BEGIN INPUT FOR THIS TASK

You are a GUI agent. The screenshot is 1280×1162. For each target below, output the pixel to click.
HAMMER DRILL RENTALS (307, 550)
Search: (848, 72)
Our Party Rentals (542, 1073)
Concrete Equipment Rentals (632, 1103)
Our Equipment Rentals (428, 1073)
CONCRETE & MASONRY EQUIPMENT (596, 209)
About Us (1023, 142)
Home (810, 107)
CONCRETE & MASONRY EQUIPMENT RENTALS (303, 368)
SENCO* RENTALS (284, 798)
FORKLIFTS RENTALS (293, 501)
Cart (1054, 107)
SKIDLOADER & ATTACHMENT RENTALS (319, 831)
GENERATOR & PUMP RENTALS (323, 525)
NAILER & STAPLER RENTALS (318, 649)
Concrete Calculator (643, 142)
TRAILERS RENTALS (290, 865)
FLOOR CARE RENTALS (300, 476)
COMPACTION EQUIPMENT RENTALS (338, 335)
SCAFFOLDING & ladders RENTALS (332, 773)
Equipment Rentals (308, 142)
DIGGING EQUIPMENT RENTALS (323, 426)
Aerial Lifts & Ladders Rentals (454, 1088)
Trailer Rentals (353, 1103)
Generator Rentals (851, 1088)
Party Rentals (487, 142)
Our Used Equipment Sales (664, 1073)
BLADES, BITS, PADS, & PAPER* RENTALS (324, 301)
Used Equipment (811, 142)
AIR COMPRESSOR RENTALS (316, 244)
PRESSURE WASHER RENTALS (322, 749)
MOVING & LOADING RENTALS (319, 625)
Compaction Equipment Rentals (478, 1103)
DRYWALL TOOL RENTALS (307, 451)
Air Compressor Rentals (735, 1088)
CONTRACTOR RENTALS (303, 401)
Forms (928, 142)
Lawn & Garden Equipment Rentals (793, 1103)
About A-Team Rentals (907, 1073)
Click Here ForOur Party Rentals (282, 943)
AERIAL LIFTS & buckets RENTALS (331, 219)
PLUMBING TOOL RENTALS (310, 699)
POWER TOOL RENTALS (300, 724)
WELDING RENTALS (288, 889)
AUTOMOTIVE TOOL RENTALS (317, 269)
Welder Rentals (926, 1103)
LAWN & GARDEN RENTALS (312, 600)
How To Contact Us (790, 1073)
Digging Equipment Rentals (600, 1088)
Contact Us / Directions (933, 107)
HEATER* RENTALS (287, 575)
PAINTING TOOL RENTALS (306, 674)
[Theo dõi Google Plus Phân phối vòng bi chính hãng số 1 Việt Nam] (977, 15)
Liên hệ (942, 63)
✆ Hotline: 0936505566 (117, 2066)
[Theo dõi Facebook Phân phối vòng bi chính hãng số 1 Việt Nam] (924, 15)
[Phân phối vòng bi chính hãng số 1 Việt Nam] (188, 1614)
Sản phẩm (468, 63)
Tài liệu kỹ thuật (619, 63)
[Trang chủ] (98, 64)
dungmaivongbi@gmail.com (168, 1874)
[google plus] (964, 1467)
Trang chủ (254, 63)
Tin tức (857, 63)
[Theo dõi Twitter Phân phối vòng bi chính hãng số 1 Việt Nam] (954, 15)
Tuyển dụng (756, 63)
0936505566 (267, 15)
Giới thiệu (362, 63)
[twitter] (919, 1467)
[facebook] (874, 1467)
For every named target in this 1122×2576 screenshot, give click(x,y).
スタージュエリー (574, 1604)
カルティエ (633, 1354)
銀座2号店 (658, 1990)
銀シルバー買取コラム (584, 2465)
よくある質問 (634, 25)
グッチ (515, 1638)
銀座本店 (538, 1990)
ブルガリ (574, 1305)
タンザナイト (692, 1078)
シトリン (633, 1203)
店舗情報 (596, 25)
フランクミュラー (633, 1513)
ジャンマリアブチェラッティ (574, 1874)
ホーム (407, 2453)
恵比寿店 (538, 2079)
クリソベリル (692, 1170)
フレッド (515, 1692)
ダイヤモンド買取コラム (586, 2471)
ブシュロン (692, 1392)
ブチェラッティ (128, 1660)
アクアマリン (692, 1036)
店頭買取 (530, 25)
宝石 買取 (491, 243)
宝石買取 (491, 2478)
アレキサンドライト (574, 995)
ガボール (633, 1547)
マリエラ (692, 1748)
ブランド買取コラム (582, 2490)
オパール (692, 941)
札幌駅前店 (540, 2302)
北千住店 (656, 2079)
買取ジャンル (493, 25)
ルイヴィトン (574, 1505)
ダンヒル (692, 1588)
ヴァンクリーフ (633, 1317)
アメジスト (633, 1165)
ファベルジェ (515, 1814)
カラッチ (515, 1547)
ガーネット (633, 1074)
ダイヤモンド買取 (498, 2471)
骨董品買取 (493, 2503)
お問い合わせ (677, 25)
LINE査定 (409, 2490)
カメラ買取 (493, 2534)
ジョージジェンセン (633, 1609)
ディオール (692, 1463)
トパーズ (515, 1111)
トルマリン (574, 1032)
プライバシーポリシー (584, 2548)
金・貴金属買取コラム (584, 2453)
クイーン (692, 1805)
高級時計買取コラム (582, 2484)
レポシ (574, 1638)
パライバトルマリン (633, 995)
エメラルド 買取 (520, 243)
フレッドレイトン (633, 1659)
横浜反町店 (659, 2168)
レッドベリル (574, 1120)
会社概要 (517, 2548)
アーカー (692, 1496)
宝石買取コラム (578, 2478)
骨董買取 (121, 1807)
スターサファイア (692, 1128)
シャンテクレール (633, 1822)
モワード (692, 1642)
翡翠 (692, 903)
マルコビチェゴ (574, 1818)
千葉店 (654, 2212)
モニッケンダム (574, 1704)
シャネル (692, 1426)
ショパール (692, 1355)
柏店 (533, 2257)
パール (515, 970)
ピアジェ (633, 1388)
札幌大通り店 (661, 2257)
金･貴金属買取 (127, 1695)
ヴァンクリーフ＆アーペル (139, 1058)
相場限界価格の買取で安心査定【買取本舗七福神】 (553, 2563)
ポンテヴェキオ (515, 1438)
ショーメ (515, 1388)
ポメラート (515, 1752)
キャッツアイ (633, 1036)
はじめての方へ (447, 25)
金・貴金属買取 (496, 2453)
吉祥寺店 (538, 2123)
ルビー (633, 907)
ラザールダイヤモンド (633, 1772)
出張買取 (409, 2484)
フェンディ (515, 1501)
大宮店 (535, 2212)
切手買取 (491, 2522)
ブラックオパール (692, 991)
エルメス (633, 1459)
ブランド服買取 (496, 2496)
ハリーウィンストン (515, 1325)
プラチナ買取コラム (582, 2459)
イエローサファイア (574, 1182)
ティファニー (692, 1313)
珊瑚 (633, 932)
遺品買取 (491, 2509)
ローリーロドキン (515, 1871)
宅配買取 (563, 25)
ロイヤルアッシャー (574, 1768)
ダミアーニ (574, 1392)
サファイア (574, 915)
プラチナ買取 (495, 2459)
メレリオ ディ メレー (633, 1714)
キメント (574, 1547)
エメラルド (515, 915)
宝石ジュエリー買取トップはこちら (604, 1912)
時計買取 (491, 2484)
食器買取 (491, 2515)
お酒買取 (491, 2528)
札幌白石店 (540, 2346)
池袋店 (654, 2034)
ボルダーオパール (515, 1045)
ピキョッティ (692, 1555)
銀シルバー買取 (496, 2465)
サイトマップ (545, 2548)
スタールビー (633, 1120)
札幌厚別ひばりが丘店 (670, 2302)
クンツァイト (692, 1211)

END INPUT FOR THIS TASK

Only a number is expected: the count of lines in the entries that include the string "Theo".

3